The descriptors are combined in an impact score, defined as the sum of each weighted descriptor. Users may assign predefined or custom weight combinations to the descriptors to reflect various aspects of the structural impact of the variant.

Predefined weights can be enabled with buttons in the Impact score section that load the corresponding sets of coefficients in the “weight” sliders inside the Mutation effect and Time-dependent boxes. They include:

  • Model-based weights: obtained based on regularized regression models (LASSO) trained on 23 per-variant covariates, used as predictors, computed on the basis of the 12 MD trajectories containing the Spike receptor-binding domain (RBD) available at the time of writing. Each of these models was trained to fit the corresponding experimental quantity, measured for each variant in deep scanning mutagenesis experiments.

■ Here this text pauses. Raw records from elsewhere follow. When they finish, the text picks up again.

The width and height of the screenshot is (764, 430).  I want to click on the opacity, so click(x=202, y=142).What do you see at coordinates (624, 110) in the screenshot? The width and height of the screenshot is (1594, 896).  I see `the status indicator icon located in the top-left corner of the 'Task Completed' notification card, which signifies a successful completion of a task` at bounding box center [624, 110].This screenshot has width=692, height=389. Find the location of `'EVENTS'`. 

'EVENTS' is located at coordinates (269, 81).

Model-based weights are only available for simulations including the RBD.
    • Fitted to antibody escape: trained to estimate, for each variant, its impact in terms of the potential for antibody evasion.

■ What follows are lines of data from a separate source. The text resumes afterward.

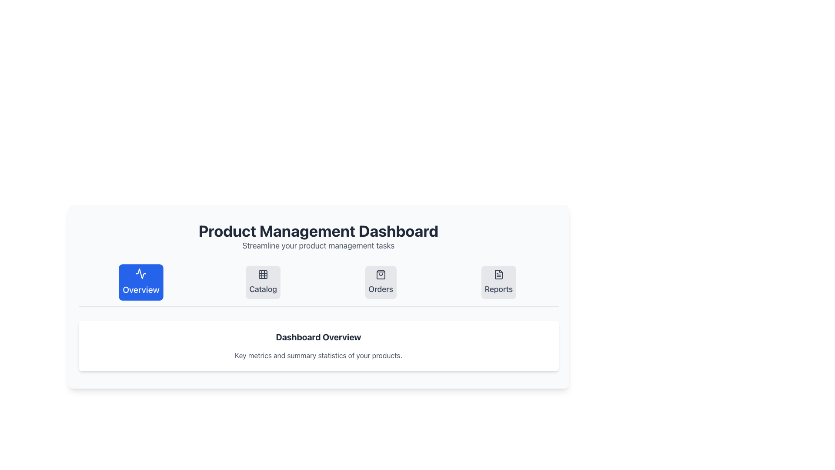 Image resolution: width=835 pixels, height=470 pixels. Describe the element at coordinates (141, 282) in the screenshot. I see `the navigation button that takes the user to the 'Overview' section of the application, located at the top-left of the interface below the 'Product Management Dashboard' header` at that location.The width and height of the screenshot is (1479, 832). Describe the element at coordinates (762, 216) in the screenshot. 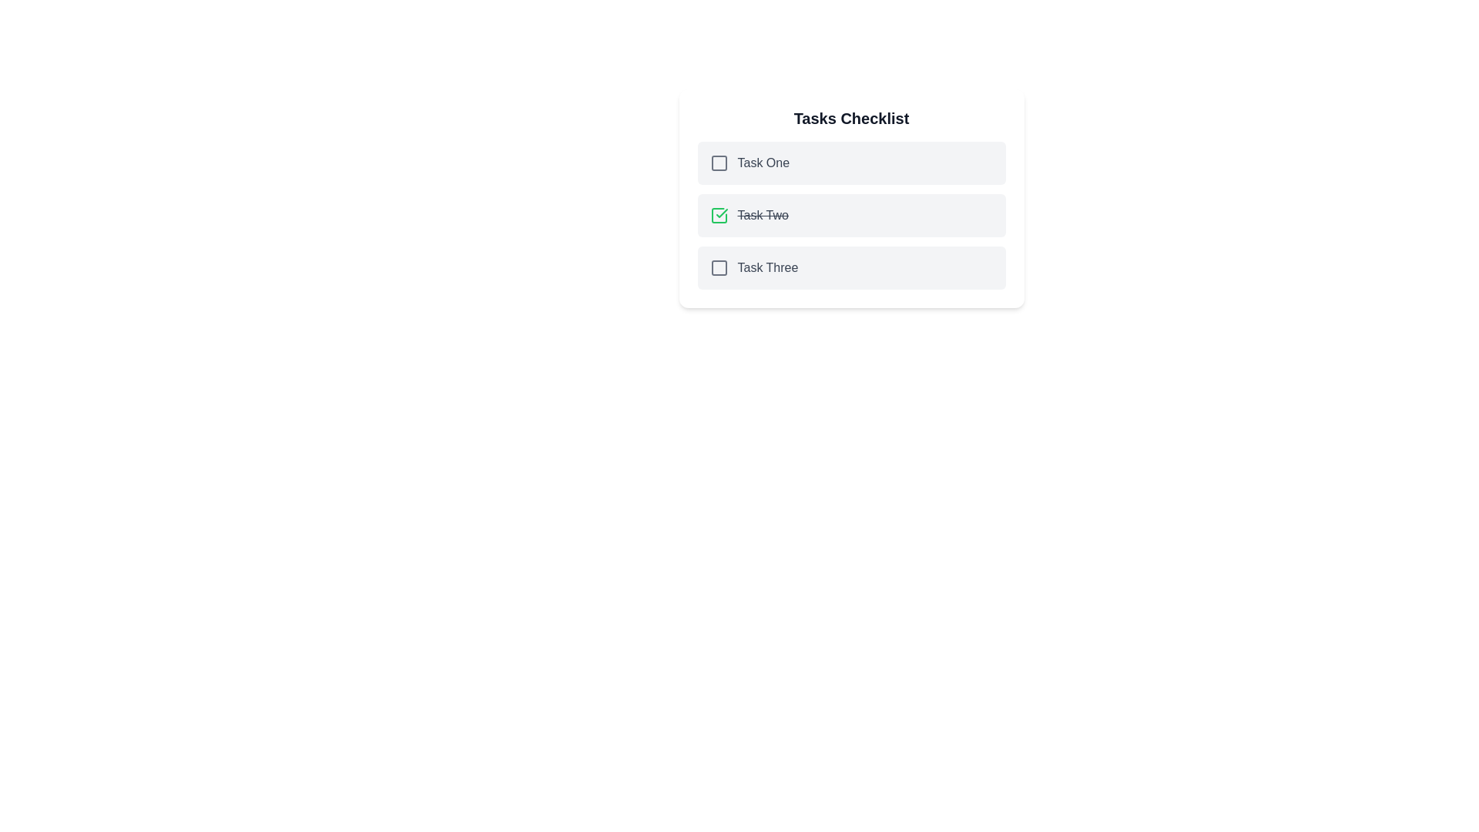

I see `the text label reading 'Task Two', which is styled with a gray font color and a strikethrough decoration, indicating its completion in the tasks checklist` at that location.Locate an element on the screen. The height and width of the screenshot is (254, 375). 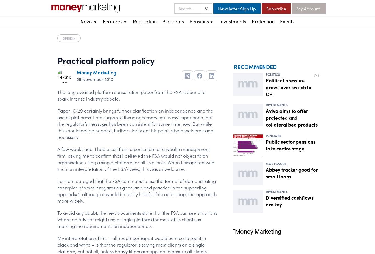
'Features' is located at coordinates (112, 21).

    • Fitted to binding: trained to estimate, for each variant, its impact in terms of the change in binding affinity between the RBD and the ACE2 receptor.

    • Fitted to expression: trained to estimate, for each variant, its impact in terms of the change in expression of the RBD on yeast cells.

  • Other weights:
    • RMSF and contacts: weights set to consider, equally, RMSF and all contact types.

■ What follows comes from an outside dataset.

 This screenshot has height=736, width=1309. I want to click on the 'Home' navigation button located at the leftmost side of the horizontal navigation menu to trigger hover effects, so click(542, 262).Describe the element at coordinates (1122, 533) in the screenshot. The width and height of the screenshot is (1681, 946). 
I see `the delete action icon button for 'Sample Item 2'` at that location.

To set a customized set of weights, the user can manually set the “weight” sliders inside the Mutation effect and Time-dependent boxes.

If a variant is selected in the Sequence selector, the obtained score is presented together with a q value, showing its rank in the distribution of all variants (q=0, 0.5, and 1 respectively mean that the selected amino acid variant achieves the minimum, median and maximum effect score with respect to the other ones observed in the available sequences). Also, the distribution of all variants is shown as a histogram, on which the impact score of the selected variant is highlighted. A significant shift of the variant score to the right or left from the distribution peak reflects a variant with a high propensity to disturb protein function based on the selected descriptors.

Finally, a color scale is generated based on the impact score of the variants in the protein sequence. Both the Sequence selector and the protein structure in the Viewer can be automatically colored based on this scale. In residues with more than one variant, the color corresponds to the average score of all the residue variants.